======== Supplied records

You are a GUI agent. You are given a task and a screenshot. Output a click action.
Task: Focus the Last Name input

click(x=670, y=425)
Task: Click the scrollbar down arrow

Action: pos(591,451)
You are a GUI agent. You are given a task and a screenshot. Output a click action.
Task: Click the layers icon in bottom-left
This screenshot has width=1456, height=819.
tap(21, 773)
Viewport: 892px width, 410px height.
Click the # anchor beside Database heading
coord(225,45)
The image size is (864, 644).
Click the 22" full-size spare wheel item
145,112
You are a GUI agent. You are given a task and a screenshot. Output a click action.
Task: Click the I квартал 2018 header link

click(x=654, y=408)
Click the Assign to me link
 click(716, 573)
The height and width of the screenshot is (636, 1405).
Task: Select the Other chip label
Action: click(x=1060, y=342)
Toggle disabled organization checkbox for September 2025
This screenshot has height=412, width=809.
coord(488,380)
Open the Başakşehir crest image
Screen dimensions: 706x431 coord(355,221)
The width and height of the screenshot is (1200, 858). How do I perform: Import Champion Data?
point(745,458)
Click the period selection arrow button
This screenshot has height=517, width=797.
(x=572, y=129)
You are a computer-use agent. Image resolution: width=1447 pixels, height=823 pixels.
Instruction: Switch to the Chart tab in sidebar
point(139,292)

================

What to produce = The answer should consist solely of the lines from the first line above through the one with "Toggle disabled organization", both included, repeated exactly.

Result below =
You are a GUI agent. You are given a task and a screenshot. Output a click action.
Task: Focus the Last Name input

click(x=670, y=425)
Task: Click the scrollbar down arrow

Action: pos(591,451)
You are a GUI agent. You are given a task and a screenshot. Output a click action.
Task: Click the layers icon in bottom-left
This screenshot has width=1456, height=819.
tap(21, 773)
Viewport: 892px width, 410px height.
Click the # anchor beside Database heading
coord(225,45)
The image size is (864, 644).
Click the 22" full-size spare wheel item
145,112
You are a GUI agent. You are given a task and a screenshot. Output a click action.
Task: Click the I квартал 2018 header link

click(x=654, y=408)
Click the Assign to me link
 click(716, 573)
The height and width of the screenshot is (636, 1405).
Task: Select the Other chip label
Action: click(x=1060, y=342)
Toggle disabled organization checkbox for September 2025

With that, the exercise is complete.